As the noted gender studies expert, Henry Higgins, once remarked, “Why can’t a woman be more like a man?’

Hope. The slap on the ass, as Susan seemed to describe it, was metaphorical, not literal. IOW, congratulations on doing the right thing. Now, you should always recognize doing the right thing, if only by not remarking on it. If you act as if it’s normal, then that raises the bar of the expected.
“Yeah. You blew up the German tank. That’s your job. Have you done an ammo count?”
Or recognizing accomplishment some other way. Always recognize it in some way.
The point is the Susan’s view of “we” women and her phrasing puts some of us in mind of a puppy wriggling excitedly.

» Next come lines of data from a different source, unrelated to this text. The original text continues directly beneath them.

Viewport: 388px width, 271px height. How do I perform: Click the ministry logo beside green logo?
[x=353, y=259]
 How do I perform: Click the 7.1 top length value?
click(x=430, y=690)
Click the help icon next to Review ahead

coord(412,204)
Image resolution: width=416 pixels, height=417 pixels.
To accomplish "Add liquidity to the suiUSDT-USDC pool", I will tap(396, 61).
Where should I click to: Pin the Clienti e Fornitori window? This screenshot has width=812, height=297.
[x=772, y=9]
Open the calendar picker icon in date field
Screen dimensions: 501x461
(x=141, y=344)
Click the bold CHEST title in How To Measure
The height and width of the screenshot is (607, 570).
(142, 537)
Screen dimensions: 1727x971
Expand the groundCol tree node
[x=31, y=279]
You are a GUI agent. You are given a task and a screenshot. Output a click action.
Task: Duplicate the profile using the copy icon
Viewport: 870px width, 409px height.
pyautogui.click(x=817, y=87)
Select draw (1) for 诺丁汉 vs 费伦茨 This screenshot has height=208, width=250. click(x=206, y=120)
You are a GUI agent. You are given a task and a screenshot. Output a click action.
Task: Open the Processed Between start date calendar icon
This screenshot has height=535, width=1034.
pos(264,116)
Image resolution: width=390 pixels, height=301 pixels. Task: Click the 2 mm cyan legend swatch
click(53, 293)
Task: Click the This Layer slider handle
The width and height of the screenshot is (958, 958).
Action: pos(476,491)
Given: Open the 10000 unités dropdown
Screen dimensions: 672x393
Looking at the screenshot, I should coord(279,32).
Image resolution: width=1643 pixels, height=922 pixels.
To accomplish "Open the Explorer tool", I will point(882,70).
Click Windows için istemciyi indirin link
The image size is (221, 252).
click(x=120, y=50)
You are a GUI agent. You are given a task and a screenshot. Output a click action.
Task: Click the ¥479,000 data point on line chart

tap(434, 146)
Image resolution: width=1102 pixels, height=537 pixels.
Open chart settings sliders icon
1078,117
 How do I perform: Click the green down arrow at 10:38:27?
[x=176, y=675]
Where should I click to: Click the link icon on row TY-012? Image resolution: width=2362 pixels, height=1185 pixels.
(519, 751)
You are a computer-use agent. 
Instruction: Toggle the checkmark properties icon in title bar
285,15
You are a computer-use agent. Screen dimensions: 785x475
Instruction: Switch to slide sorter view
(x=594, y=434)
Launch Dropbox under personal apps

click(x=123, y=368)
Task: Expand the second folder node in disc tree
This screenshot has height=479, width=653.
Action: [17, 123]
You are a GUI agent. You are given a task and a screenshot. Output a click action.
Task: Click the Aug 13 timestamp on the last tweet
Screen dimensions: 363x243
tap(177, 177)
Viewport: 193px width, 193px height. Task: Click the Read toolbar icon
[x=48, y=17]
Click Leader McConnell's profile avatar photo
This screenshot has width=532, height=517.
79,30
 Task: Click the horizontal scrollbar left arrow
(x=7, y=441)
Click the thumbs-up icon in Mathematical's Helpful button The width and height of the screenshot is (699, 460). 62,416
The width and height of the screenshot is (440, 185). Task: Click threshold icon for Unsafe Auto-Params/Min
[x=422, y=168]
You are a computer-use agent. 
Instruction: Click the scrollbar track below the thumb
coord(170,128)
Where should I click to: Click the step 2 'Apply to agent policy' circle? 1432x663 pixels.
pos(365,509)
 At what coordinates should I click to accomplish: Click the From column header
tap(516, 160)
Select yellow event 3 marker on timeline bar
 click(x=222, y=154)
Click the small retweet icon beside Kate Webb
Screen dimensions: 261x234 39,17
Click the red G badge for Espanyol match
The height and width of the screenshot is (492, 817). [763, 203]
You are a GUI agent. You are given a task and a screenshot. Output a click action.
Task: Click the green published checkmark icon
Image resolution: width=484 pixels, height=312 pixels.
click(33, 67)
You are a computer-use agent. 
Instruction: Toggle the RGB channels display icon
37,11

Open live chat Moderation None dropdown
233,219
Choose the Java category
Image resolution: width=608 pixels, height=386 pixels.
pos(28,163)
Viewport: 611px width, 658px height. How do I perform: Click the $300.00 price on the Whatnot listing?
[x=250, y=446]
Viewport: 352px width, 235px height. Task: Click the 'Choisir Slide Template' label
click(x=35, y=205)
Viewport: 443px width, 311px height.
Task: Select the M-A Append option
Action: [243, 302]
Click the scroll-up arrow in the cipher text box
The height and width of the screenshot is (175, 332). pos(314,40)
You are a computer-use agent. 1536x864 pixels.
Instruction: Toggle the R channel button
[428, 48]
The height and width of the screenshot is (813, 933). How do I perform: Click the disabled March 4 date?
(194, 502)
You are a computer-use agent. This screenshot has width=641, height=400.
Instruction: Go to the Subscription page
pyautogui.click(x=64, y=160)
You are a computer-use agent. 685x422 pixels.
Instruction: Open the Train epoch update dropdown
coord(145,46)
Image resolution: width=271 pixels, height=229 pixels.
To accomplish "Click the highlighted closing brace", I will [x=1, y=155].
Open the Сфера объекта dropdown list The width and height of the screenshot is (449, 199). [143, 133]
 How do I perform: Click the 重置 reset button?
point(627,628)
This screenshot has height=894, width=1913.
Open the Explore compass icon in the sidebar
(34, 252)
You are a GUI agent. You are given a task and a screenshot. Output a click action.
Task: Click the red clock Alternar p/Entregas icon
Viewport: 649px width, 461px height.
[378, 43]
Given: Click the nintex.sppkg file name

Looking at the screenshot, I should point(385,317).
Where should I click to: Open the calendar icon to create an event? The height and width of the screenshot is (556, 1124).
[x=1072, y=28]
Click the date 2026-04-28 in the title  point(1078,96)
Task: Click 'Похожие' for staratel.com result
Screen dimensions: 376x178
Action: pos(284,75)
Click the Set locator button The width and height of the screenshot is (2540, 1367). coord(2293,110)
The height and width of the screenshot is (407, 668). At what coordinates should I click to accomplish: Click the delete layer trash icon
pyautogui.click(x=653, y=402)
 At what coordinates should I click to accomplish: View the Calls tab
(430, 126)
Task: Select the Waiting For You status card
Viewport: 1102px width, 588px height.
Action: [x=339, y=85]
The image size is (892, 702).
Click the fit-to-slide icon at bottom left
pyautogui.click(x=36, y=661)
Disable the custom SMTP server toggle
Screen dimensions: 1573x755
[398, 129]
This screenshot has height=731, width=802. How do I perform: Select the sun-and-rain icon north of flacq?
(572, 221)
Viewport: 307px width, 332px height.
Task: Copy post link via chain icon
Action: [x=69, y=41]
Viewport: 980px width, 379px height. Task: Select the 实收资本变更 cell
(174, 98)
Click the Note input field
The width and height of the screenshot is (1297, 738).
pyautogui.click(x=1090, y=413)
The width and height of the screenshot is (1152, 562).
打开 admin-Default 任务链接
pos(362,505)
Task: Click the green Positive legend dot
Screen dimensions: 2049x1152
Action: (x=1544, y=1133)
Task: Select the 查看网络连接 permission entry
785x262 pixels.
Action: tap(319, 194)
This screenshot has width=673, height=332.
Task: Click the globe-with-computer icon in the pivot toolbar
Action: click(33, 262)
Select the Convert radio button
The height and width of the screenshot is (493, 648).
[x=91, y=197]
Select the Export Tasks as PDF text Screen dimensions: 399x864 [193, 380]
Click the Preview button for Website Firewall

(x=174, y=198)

Dominance is another issue that bothers some men. Many of us are willing to do the dominance thing, if we have to. The question is why it’s necessary. Isn’t that demeaning the other party?
I talked to a MSW in family counseling years ago. His view was that, especially with ex-soldiers, and guys with tough physical jobs, or a history of them, there’s a problem. His examples included the idea that the guy’s comfort zone for temperature runs from 65-80 on account of what he’s used to. So when Mama and the kids are arguing over whether 71 or 72 is better, he has no dog in that fight. Says nothing. He’ll be comfortable regardless. Nobody in the family hears him say anything about what he wants. He’s getting it without asking for it, or demanding it. There are other examples–he’ll eat anything so he doesn’t require this or that, or forbid that or this–so nobody hears him ask or demand anything for himself at dinner.
Add in the desire to be a good husband and father and let the rest of the family have their way as much as possible and he doesn’t demand much of anything from them for his own sake. Nobody says “we have to wait to go on vacation because Daddy has a golf tournament”. It would be absurd.
My MSW friend says that way lies total lack of respect for Dad. He said he sometimes thought of suggesting Dad make up something he could demand, just so the family could get used to the idea that Dad was a person or something. He didn’t do it, either because that’s not ethical or the consequences of being found out would be bad, or most guys would find it stupid to have to do.
That’s the point. From the point of view of an ordinary guy, that is stupid, playing dominance over another full human being seems kind of icky. It demeans the other person. It even goes to possibly infantilize. If the SHTF, wouldn’t you want somebody who could operate without being told what to do? Who had the mental habit of taking care of business?

When I was dating, I had a lot more fun in a relationship with women who acted mature and not little-girly and requiring big, strong me to tell them what’s what. The latter was a shivering turn off.